Goretzkas Abgang schmerzt

Goretzka fehlt dem Schalker Spielaufbau.

Goretzka fehlt dem Schalker Spielaufbau.

(Foto: imago/Jan Huebner)

Auch in der Defensive gibt es plötzlich Probleme. Da passieren Dinge, die in der vergangenen Saison undenkbar gewesen wären. Dabei sollte mit der Verpflichtung von Salif Sané von Hannover 96 die Abwehr, in der vergangenen Spielzeit das Fundament der Schalker Renaissance, noch weiter gestärkt werden. Es drängte sich die Hoffnung auf, dass angesichts solcher Verteidiger bald kein Angreifer mehr die Nähe zur Gelsenkirchener Box suchen würde. Das erwies sich als trügerisch. Sané machte in Wolfsburg den entscheidenden Fehler zum 0:1, Aushilfsverteidiger Weston McKennie leitete mit seinem Aussetzer gegen die Berliner Hertha die Niederlage ein. Ganz offensichtlich können bislang die Verpflichtungen nicht die Lücken schließen, die die Ausfälle hinterlassen haben.

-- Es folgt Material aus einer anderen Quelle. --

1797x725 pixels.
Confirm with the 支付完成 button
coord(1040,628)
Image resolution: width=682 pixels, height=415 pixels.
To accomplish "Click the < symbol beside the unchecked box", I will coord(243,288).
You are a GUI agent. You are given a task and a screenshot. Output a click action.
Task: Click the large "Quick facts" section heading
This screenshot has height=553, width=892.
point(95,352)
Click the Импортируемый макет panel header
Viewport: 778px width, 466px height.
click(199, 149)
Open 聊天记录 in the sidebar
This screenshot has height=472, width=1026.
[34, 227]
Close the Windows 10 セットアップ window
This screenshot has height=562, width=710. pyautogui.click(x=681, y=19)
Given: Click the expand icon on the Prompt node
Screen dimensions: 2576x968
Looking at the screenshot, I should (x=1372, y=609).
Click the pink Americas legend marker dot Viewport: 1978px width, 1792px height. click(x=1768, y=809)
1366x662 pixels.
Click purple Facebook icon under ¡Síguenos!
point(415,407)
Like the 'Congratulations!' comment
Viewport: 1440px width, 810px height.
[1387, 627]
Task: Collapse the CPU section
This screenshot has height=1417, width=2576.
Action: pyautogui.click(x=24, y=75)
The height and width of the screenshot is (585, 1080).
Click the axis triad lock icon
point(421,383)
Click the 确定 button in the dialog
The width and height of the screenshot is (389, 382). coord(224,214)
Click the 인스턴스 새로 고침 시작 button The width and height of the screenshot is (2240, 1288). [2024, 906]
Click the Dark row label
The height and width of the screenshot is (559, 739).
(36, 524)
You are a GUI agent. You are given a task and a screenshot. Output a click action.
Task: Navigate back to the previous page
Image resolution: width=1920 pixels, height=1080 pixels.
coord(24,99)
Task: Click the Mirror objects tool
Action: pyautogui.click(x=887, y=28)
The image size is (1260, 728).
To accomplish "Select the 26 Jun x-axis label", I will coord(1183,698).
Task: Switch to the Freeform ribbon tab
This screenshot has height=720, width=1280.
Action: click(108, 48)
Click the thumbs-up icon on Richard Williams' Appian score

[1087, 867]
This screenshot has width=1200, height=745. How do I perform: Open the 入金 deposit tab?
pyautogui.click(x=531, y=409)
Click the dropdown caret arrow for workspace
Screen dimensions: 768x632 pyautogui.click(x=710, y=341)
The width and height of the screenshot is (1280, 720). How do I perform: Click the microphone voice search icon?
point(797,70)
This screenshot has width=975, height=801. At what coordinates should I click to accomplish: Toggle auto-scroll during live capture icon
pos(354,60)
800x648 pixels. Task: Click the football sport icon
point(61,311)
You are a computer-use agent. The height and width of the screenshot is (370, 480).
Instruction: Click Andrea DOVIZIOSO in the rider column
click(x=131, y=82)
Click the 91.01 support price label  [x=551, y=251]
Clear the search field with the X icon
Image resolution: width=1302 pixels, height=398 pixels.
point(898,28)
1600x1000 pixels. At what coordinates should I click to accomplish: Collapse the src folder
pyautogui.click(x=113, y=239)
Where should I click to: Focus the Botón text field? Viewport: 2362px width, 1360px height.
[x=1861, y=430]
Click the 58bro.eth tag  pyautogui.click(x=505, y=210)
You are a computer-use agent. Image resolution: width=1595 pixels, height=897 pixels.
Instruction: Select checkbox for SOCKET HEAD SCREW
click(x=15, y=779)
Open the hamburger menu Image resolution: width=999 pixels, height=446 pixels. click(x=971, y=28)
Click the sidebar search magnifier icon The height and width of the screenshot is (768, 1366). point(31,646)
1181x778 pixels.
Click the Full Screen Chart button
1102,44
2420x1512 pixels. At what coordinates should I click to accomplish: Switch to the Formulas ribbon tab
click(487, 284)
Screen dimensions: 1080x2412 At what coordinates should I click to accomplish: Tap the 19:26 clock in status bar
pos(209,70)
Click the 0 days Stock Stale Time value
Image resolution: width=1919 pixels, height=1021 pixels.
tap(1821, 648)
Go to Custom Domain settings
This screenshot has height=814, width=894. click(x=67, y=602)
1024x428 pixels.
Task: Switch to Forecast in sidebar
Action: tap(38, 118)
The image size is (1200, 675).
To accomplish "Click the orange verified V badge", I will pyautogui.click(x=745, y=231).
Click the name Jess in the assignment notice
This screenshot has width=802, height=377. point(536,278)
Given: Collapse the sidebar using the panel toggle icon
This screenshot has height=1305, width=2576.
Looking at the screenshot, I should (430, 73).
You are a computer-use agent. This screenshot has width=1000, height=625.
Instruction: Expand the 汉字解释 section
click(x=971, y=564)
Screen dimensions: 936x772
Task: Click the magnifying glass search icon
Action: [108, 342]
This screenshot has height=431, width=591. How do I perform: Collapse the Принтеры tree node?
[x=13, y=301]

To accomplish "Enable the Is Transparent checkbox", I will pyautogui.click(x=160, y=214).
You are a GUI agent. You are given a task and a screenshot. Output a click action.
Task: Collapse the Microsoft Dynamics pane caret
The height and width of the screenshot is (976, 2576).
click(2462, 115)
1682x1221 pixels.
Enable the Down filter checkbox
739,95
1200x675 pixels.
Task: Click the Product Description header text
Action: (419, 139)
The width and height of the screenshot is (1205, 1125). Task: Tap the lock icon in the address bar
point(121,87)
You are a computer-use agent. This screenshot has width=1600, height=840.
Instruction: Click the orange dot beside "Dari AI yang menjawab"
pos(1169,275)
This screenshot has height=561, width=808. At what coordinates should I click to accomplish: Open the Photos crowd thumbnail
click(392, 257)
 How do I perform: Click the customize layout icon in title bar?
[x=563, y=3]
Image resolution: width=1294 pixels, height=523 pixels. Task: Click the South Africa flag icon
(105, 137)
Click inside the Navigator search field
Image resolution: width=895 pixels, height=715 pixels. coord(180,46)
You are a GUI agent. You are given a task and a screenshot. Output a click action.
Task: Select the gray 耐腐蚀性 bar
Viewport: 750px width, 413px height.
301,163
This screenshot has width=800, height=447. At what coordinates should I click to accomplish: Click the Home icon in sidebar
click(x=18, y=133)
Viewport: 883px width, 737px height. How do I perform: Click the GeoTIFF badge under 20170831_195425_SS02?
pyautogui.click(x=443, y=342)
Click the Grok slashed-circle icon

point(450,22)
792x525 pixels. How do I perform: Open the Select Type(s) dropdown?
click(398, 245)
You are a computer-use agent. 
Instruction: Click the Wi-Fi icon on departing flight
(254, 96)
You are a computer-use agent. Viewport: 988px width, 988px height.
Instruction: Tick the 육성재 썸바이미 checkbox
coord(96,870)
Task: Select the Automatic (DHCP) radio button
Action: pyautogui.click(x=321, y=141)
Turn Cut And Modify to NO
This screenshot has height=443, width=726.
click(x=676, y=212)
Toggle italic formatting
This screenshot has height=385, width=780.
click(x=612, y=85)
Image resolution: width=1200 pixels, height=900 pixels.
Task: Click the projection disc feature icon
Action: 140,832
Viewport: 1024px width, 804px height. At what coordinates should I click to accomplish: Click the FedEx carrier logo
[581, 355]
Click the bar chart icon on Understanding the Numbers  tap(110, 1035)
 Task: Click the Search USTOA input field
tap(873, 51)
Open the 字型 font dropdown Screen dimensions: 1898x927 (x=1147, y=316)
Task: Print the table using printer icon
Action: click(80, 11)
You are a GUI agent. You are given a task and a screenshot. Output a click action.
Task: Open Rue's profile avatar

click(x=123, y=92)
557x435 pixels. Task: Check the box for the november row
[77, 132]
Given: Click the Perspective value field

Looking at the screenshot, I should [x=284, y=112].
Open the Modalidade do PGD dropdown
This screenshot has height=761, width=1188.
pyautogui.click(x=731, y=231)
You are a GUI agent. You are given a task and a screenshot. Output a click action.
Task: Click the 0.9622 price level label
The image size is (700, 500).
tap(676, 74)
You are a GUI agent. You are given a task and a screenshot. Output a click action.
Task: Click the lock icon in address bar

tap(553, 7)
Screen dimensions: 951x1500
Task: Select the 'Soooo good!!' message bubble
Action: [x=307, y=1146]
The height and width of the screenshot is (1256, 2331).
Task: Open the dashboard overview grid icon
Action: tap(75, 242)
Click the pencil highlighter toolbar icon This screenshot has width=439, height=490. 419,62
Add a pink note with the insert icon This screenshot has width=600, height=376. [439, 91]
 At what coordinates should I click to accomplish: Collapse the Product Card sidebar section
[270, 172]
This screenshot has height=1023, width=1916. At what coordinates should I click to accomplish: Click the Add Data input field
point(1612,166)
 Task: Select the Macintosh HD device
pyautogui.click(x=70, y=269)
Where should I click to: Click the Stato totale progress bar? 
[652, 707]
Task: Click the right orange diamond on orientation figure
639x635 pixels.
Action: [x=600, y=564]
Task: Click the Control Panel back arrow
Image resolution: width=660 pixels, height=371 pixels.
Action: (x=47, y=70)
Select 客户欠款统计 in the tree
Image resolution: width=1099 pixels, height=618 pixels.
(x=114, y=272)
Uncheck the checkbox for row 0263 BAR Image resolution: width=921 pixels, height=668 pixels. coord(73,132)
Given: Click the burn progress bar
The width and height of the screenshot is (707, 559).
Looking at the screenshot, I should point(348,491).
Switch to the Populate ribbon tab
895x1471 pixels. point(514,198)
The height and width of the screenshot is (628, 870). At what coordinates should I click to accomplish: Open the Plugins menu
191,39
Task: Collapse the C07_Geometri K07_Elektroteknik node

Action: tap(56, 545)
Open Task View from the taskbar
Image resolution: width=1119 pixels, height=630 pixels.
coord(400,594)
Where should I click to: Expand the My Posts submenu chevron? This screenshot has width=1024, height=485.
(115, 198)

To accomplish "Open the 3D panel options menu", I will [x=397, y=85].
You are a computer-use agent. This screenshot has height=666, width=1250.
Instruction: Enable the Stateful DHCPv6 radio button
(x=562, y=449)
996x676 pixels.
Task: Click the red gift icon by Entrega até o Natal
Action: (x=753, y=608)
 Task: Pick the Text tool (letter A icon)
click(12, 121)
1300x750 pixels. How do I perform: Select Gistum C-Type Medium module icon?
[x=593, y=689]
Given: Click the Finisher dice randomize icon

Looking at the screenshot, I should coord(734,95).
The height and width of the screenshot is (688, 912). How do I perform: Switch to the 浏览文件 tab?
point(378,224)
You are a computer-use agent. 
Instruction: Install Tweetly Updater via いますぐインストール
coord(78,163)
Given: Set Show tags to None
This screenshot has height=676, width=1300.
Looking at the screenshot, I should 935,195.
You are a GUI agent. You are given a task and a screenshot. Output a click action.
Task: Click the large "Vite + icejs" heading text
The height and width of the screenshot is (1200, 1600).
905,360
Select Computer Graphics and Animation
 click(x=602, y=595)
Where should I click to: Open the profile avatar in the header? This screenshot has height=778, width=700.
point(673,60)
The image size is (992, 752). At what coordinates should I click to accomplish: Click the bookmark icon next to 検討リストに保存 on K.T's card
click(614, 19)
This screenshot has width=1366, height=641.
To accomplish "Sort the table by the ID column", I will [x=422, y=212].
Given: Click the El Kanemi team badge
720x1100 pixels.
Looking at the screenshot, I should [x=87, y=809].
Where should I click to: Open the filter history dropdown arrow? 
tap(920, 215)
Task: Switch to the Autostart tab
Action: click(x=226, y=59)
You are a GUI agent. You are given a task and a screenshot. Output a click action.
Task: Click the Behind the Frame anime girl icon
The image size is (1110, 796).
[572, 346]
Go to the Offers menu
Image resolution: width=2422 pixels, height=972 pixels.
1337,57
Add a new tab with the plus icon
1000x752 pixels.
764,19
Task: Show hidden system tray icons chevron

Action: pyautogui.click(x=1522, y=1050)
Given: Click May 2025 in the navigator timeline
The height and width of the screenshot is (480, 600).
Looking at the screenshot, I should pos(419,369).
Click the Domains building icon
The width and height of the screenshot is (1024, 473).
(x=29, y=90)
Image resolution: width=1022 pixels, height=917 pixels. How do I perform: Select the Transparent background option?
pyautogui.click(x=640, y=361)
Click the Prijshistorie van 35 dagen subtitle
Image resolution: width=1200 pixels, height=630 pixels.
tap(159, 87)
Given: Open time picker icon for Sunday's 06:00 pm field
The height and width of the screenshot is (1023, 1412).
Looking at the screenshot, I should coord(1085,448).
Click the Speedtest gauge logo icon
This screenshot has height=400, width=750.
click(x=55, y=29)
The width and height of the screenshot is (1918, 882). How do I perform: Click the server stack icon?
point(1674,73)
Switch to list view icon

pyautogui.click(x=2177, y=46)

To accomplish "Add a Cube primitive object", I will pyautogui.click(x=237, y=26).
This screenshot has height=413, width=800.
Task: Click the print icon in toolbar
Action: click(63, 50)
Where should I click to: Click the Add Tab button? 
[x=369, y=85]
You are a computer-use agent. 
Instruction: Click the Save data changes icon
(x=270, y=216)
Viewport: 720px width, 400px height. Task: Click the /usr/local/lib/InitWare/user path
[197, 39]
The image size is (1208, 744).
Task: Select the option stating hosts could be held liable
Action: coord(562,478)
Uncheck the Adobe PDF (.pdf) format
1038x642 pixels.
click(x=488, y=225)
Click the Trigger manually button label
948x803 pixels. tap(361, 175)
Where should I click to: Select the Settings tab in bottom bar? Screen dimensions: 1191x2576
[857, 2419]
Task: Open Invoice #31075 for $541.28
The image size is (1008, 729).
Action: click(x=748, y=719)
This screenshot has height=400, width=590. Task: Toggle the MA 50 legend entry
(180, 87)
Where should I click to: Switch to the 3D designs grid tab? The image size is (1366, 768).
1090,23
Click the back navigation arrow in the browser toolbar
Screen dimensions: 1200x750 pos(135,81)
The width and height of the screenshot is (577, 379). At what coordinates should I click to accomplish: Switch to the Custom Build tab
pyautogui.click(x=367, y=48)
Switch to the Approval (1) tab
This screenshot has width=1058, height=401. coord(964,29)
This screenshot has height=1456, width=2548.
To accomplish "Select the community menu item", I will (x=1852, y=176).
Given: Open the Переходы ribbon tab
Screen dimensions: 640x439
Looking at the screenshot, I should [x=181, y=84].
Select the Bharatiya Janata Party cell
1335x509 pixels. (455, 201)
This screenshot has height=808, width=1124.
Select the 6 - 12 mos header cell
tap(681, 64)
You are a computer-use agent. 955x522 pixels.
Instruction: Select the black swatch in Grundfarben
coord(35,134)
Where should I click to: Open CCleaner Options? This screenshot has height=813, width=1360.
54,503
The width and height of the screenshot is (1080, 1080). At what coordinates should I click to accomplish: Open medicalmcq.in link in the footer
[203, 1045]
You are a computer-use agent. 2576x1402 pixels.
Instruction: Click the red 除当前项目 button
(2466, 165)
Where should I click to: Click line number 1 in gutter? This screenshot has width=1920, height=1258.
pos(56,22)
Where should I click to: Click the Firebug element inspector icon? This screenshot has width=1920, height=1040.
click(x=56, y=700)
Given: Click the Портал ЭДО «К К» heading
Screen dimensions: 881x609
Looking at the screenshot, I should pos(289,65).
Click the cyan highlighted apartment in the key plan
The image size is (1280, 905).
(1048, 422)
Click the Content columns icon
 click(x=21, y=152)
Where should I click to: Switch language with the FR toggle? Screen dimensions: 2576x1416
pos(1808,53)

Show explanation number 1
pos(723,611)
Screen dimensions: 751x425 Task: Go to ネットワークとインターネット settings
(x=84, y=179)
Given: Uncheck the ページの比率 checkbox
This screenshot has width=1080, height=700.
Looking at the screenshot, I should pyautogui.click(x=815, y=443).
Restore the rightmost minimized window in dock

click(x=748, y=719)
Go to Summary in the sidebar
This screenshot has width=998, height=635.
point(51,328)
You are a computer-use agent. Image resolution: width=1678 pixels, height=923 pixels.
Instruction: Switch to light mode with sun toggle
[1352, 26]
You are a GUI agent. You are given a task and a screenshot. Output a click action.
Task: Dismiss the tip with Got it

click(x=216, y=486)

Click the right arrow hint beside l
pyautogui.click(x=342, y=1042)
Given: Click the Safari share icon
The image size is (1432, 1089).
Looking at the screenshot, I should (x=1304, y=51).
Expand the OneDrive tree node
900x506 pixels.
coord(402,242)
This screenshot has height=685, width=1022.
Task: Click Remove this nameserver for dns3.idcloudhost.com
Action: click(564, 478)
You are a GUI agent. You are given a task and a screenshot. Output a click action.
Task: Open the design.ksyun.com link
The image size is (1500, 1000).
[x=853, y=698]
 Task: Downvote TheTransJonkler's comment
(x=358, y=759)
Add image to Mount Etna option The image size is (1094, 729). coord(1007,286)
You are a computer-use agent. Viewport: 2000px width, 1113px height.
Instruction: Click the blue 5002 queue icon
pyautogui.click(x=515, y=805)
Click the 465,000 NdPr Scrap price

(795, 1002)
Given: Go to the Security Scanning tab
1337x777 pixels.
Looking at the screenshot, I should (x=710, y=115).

Gerade in der Defensive war der Aderlass gewaltig. Thilo Kehrer ging für sagenhafte 37 Millionen Euro nach Paris, Benjamin Stambouli ins Krankenlager. Und als dann auch noch Matija Nastasic Rot sah, war der Bestand aufs Minimum geschrumpft. Auch im Spielaufbau ist die Lücke, die Leon Goretzka mit seinem Wechsel zum FC Bayern hinterlassen hat, weit schwerer zu füllen als angenommen. Seine kraftvollen Offensivläufe fehlen. Und die Neuen, sagt Tedesco, "brauchen noch Zeit". Das Gras wächst eben nicht schneller, auch wenn man daran zieht.

Manch einer fühlt sich schon an den Katastrophenstart vor zwei Jahren erinnert, als das Team unter Trainer Markus Weinzierl gleich fünf Mal in Folge verlor. Dieses gespenstische Szenario aber weist Heidel weit von sich. "Damals war vieles neu auf Schalke, heute ist das sehr gesettelt", sagt der Manager. "Wir wissen genau, was bislang schief gelaufen ist, deshalb bleiben wir ruhig und optimistisch." Damit aber auch die Fans entspannt bleiben, müssen die Knappen Tore schießen - und endlich gewinnen.